There's definitely a caveat to this whole kind of analysis; market conditions can change, and past is not necessarily a good indicator of what's going to happen in the future. In particular, in the environment that we're in right now, if interest rates stay as low as they are currently, that can certainly justify sustained higher valuation levels going forward. I'm not saying that's going to happen, but it's certainly possible.

I think if the Shiller P/E stays about where it is, then we can look forward to long-run returns, 10-plus years into the future, in line with the growth in real earnings per share, as well as current dividend yields. The current dividend yield on the S&P is a little under 2%. Historically, Shiller earnings, the denominator in the Shiller P/E, have grown at about 6% nominally and maybe about 3.5% in real terms.

I would assume probably inflation is going to be a little lower going forward than what we've seen over the last 20-25 years. So, if we assume 2% inflation, that would put real returns somewhere in the neighborhood of 4.5% to 6% and nominal returns with that 2% inflation, somewhere in the neighborhood of 6.5% to 8%. That would be my base case expectation: 6.5% to 8%, but again that relies on the price-to-earnings ratio remaining relatively stable.
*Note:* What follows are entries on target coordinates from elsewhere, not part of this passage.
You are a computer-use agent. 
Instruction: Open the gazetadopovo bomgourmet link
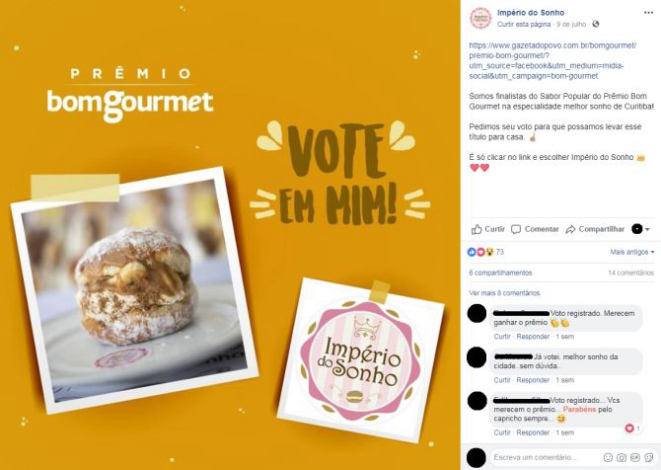pos(553,61)
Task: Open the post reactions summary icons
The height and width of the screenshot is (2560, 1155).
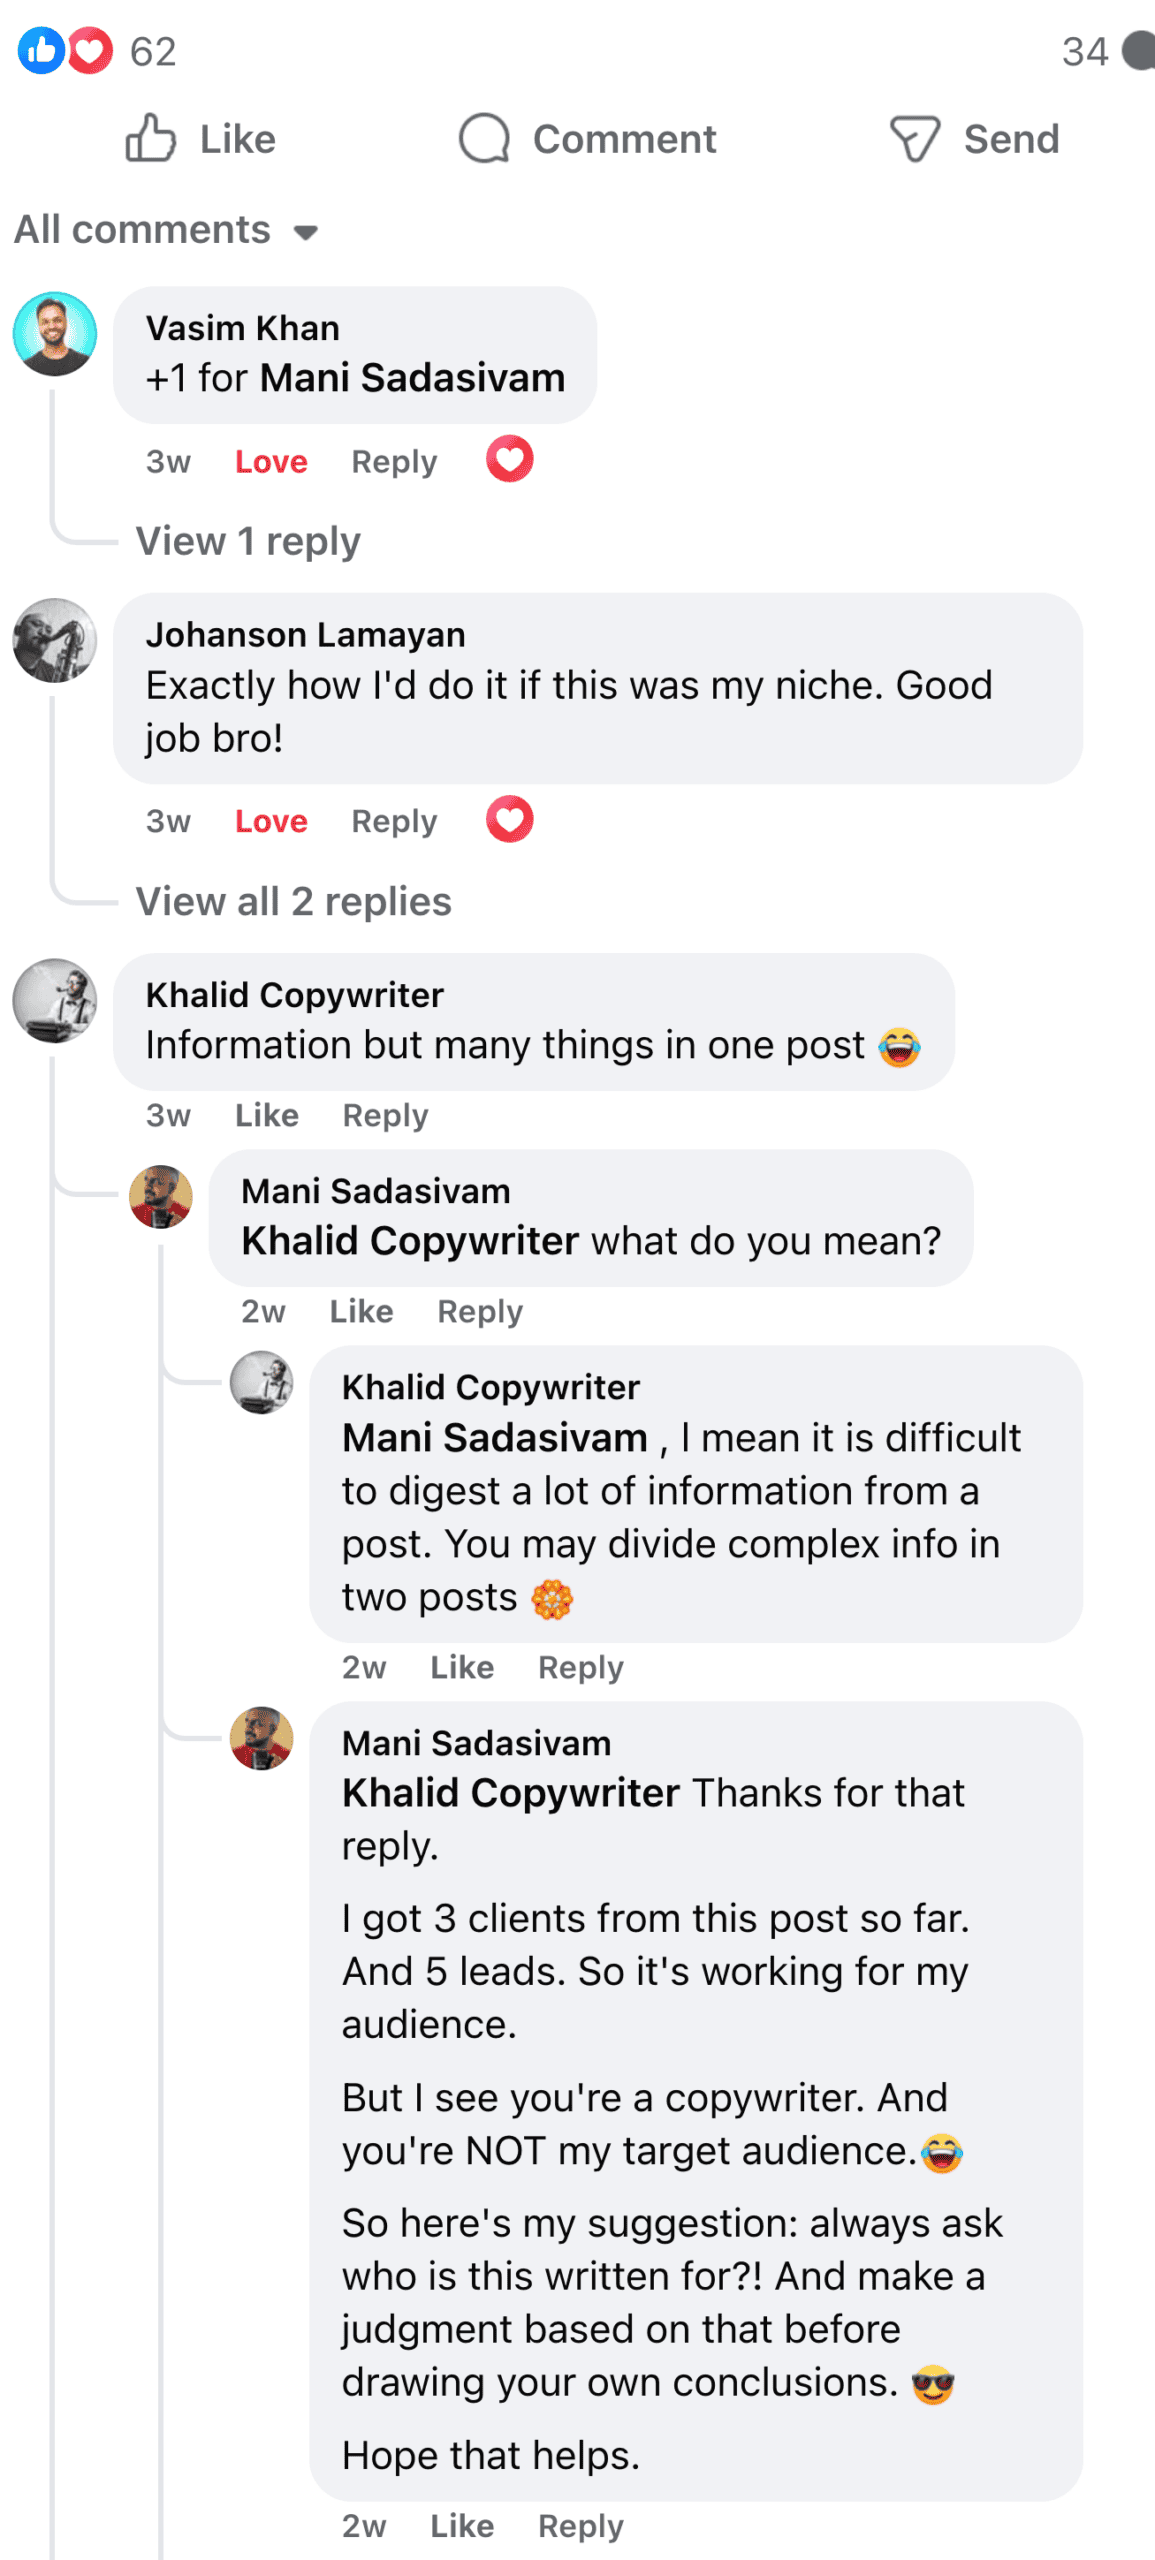Action: tap(66, 50)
If the price-to-earnings ratio continues to expand from here, as it has over the last five years, then you could expect returns substantially above that 8% number. If the P/E were to revert to historical norms, or even be lower than that, then you could expect returns probably below that 6.5%. But just setting an expectation, I'd say 6.5%-8% nominal, 4.5%-6% real, would be a decent number.

Glaser: Matt, thanks for your update on valuations today.

Coffina: Thanks for having me, Jeremy.

Glaser: For Morningstar, I'm Jeremy Glaser. Thanks for watching.